This past weekend, multiple faculty societies competed in a keg race for a charity or whatever. Each faculty society had to complete a certain amount of kegs relative to their size before taking a time machine to take over the defunct bar ‘Revolutions’ before it became The Brooklyn, losing it’s coolness. Each faculty tacked their kegs with a different strategy and had different results. Here’s a list of how the night went down for each faculty society:
ASUS: Before starting the keg, ASUS members talked about how alcoholics would feel if they knew that their culture was being appropriated. Two hours later, after much deliberation, ASUS members decided that participating in the keg race would not be offensive, as it is celebratory of all the achievements alcoholics have given to society. Unfortunately the other societies were done by the time ASUS started, so they lost.
EngSoc: The engineering society came up with a bunch of stupid ways to drink beer more ‘efficiently’. Some of the ideas included a concrete funnel. The concrete funnel idea was given a much larger budget than needed and isn’t any different from any other regular funnel. Other ‘fun’ drinking apparatuses included a beer launching crossbow that resulted in 3 hospitalizations and 5 regrettable hook-ups, a solar powered beer cooling device that doesn’t work very well at night, and an unfunny campus comedy newspaper that encouraged EngSoc members to drink to find it funny.
ComSoc: Commerce society decided to pay local homeless people to come and drink their beer for them as quickly as possible. The commies didn’t foresee the drunken homeless people revolting and taking the commerce society hostage. The no-longer homeless people have successfully taken control of Goodes hall and have renamed it ‘Hot Sandwich Hall’. They plan on completely re-designing the commerce department by lowering tuition and putting an emphasis on global market development.

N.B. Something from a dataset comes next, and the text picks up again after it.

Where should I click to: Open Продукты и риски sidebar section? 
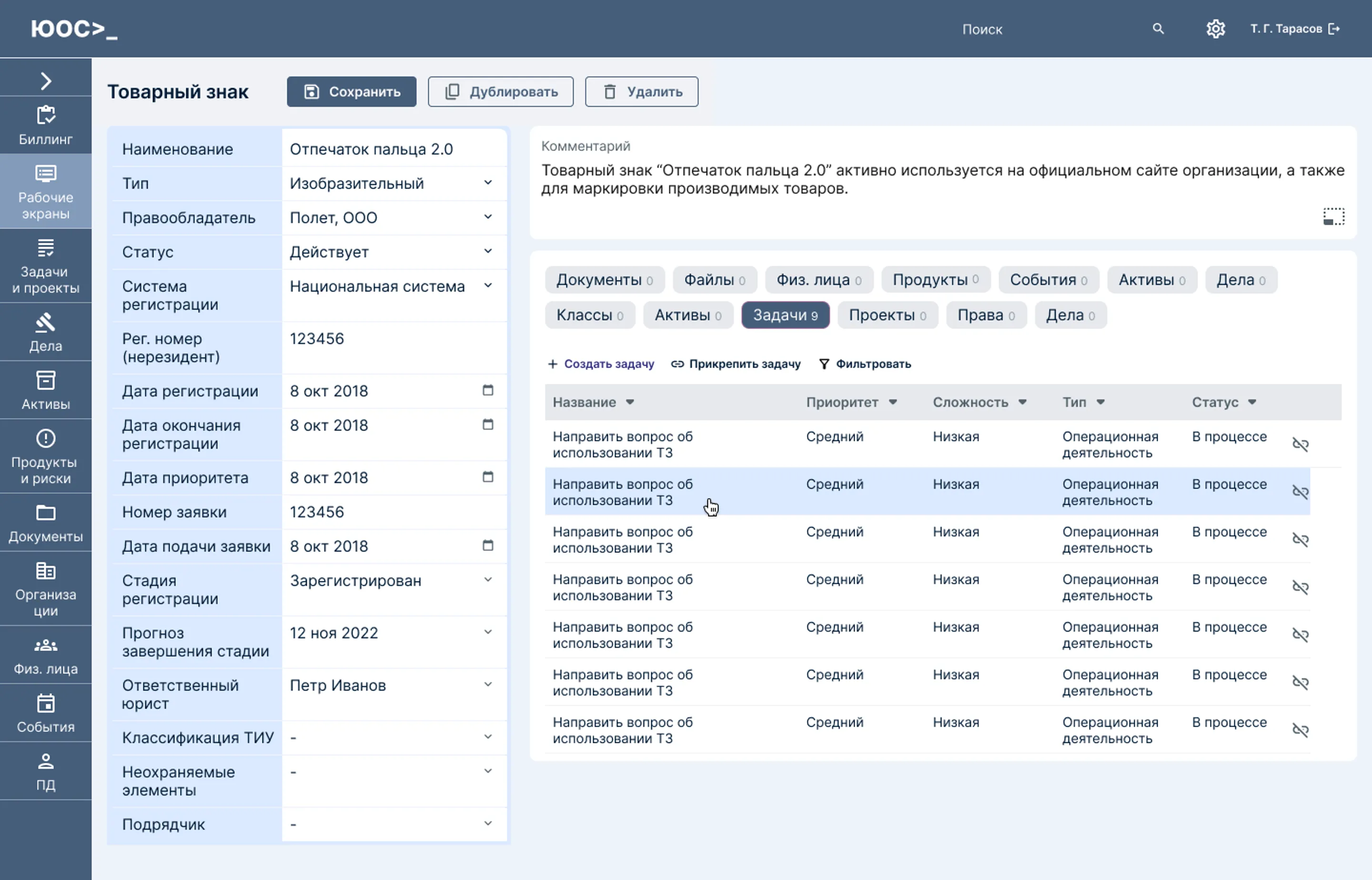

CompSoc: The computer science society decided to program a beer drinking robot that’s capable of chugging gallons of beer in a few minutes. The robot became self aware and became, like, the biggest douchey frat bro ever. He demanded people play him in beer pong so he could ‘school’ them. The brobot eventually passed out and had penis’s drew on him by the society.
PhekSA (Phe-Kin): Phekin society played actual drinking games, like basketball, football and hockey. Every time you got scored on, you had to chug a pitcher of beer. When everyone got hammered, there was an 1 person pile-up on the court, killing 7.
Nursing Society: They nursed their beers while being very attractive. They didn’t do very well.